# VORGEGEBENER TEXT:

····················

Dennoch ist auch hierbei genauestens zu schauen, unter welchen Bedingungen die duale Ausbildung stattfinden soll. Wichtig wird es sein, Realschulabgängerinnen ohne vorherige zweijährige Berufsausbildung direkt den Zugang zur Erzieherinnenausbildung zu ermöglichen.

Es ist momentan für die Mehrheit der Realschulabgängerinnen schlichtweg zu unattraktiv, eine insgesamt fünfjährige Ausbildung zur staatlich anerkannten Erzieherin zu absolvieren. Diesbezüglich muss also etwas passieren. Im Rahmen einer dualen Ausbildung sind die fachtheoretischen Ausbildungsanteile deutlich zu qualifizieren und mindestens im gegenwärtigen zeitlichen Umfang beizubehalten.

(Zustimmung bei der LINKEN)

Es darf nicht passieren, dass der Praxisanteil auf Kosten der fachtheoretischen Inhalte ausgeweitet wird.

Bereits frühere Reformpädagogen haben immer wieder die Verknüpfung von Theorie und Praxis als ganzheitlichen Ansatz gefordert und genau diesen Ansatz gilt es nun umzusetzen.

Dass wir noch Diskussionsbedarf in Bezug auf die Frage sehen, unter welchen Rahmenbedingungen eine duale Ausbildung initiiert werden kann, ist selbstverständlich. Viele offene Fragen, wie zum Beispiel die Gestaltung der Ausbildungsverträge, die Frage „Welcher Betrieb kann bzw. darf Ausbildungsbetrieb werden?“ oder die Finanzierung des Ausbildungsgeldes müssen in diesem Zusammenhang mitgedacht werden.

····················

# AUFLISTUNG:
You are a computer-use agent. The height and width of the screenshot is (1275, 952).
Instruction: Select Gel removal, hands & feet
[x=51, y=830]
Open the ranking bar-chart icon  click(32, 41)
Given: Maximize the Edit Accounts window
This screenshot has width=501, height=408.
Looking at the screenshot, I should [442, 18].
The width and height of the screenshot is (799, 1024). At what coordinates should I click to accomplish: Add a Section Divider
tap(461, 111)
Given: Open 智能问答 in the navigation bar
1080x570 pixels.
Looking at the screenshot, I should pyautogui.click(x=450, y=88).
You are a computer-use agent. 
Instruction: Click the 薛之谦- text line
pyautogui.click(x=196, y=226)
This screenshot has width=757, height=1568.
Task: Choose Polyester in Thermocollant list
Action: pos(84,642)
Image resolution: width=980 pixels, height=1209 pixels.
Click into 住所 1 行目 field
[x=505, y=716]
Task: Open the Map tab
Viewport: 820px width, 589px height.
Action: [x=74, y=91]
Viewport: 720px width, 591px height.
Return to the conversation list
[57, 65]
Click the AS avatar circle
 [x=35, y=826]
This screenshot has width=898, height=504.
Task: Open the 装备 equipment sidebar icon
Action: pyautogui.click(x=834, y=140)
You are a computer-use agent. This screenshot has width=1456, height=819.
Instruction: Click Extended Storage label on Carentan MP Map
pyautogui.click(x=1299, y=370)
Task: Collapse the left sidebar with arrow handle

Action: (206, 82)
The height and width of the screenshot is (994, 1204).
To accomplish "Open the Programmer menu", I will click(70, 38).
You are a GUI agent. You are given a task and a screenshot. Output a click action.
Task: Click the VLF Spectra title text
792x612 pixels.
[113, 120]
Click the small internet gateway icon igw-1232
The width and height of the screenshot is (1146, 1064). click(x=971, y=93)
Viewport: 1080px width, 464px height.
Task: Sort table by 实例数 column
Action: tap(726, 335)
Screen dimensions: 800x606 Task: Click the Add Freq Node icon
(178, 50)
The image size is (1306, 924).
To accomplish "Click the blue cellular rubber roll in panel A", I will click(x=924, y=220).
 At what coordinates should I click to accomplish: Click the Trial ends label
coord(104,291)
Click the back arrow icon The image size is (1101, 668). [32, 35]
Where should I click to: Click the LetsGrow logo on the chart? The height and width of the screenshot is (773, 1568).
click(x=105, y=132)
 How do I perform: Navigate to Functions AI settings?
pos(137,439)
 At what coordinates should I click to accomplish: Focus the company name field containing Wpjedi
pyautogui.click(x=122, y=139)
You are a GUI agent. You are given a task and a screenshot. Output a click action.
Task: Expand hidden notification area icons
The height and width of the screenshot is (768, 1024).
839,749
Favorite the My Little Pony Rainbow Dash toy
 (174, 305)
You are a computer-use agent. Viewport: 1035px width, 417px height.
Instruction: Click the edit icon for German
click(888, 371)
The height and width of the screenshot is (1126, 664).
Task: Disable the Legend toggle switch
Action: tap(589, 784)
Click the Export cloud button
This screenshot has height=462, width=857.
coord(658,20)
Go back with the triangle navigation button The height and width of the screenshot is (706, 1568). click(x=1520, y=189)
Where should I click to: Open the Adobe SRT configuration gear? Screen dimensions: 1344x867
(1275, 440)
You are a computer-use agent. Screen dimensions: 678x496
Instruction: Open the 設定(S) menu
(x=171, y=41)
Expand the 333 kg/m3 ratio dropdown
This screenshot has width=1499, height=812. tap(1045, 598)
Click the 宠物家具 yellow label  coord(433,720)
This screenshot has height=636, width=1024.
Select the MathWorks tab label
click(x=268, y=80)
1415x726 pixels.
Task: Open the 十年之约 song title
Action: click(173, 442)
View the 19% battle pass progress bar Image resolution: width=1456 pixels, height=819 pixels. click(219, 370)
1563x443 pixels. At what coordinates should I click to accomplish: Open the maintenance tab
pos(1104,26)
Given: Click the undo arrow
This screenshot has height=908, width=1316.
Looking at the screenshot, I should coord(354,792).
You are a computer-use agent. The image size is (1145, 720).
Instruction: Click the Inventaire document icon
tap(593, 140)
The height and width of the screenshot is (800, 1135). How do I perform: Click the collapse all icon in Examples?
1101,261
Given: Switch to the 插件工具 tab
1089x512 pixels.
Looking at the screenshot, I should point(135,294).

····················

# AUFGABEN:
A. Beantworten Sie anhand des Textes zur Erzieherinnenausbildung die folgenden Fragen:
(i) Wie viele Jahre dauert die Ausbildung zur staatlich anerkannten Erzieherin für Realschulabgängerinnen derzeit insgesamt?
(ii) Wer hat laut dem Text die Verknüpfung von Theorie und Praxis als ganzheitlichen Ansatz gefordert?
(iii) Welche offenen Fragen werden als Beispiele genannt?
B. Prüfen Sie, ob die folgenden Aussagen mit dem Text zur Erzieherinnenausbildung übereinstimmen. Antworten Sie jeweils mit Ja oder Nein, und zitieren Sie die entscheidende Stelle wörtlich.
(i) Der Praxisanteil soll zulasten der fachtheoretischen Inhalte ausgeweitet werden.
(ii) Realschulabgängerinnen sollen auch ohne vorherige zweijährige Berufsausbildung direkt Zugang zur Erzieherinnenausbildung erhalten.
(iii) Die fachtheoretischen Ausbildungsanteile sollen zeitlich verkürzt werden.
C. Führen Sie den Text zur Erzieherinnenausbildung im Anschluss an seinen letzten Satz weiter.

# LÖSUNGEN:
A.
(i) Insgesamt fünf Jahre.
(ii) Frühere Reformpädagogen.
(iii) Die Gestaltung der Ausbildungsverträge, die Frage, welcher Betrieb Ausbildungsbetrieb werden kann bzw. darf, und die Finanzierung des Ausbildungsgeldes.

B.
(i) Nein: „Es darf nicht passieren, dass der Praxisanteil auf Kosten der fachtheoretischen Inhalte ausgeweitet wird.“
(ii) Ja: „Wichtig wird es sein, Realschulabgängerinnen ohne vorherige zweijährige Berufsausbildung direkt den Zugang zur Erzieherinnenausbildung zu ermöglichen.“
(iii) Nein: „mindestens im gegenwärtigen zeitlichen Umfang beizubehalten“

C.
Wir lehnen es entschieden ab, ein neues Berufsbild eines staatlich anerkannten Erziehers zu entwickeln, dessen Abschluss möglicherweise nur in Sachsen-Anhalt anerkannt wird.

Zur Verbesserung der Zugangsmöglichkeiten für Quereinsteigerinnen und Quereinsteiger - auch für solche, die nicht zwingend über einen pädagogischen Abschluss verfügen müssen - werden in unserem KiFöG-Entwurf entsprechende Regelungen enthalten sein. Auch wir sehen Handlungsbedarf, zum einen die künftig benötigten Fachkräfte zu gewinnen und zum anderen auch Professionen aus weiteren pädagogischen Berufen einzubeziehen.

Man darf also gespannt sein, wie sich die Diskussionen dazu im Landtag und in den Ausschüssen entwickeln werden. - Vielen Dank für Ihre Aufmerksamkeit.

(Zustimmung bei der LINKEN)

Danke schön, Frau Kollegin Hohmann. - Als Nächste spricht für die Fraktion der SPD Frau Kollegin Reinecke.

Sehr geehrter Herr Präsident! Meine sehr geehrten Kolleginnen und Kollegen! Es vergeht in der Tat keine Woche, in der nicht das Thema Fachkräftemangel diskutiert wird.

Für den Bereich der Erzieherinnen und Erzieher haben wir uns auch in der vorhergehenden Legislaturperiode sehr oft in diesem Haus über diese Frage verständigt.

So war ich zum Beispiel im Jahr 2009 bei einem ersten Expertengespräch über Fachkräftemangel und Ausbildungsqualität in pädagogischen Einrichtungen in meinem Landkreis unterwegs. Ich möchte Ihnen kurz aus den Protokollen vortragen, wie diese Frage bereits im Jahr 2009 eingeschätzt wurde:

Die Lage im Landkreis Wittenberg sei schon heute prekär. Auf Ausschreibungen für Erzieher- und Sozialarbeiterstellen melde sich kaum jemand und wenn, dann seien die Bewerber nicht ausreichend qualifiziert. Nicht selten fehle es den ausgebildeten Erzieherinnen an Allgemeinwissen, mitunter hapere es sogar an der deutschen Sprache, pflichtete eine weitere Kollegin bei.

Das war die Einschätzung von Trägern der freien Jugendhilfe. Hier geht es also nicht nur um die Kitas, sondern insgesamt auch um die Einrichtungen der Jugendhilfe. Das möchte ich vorwegschicken.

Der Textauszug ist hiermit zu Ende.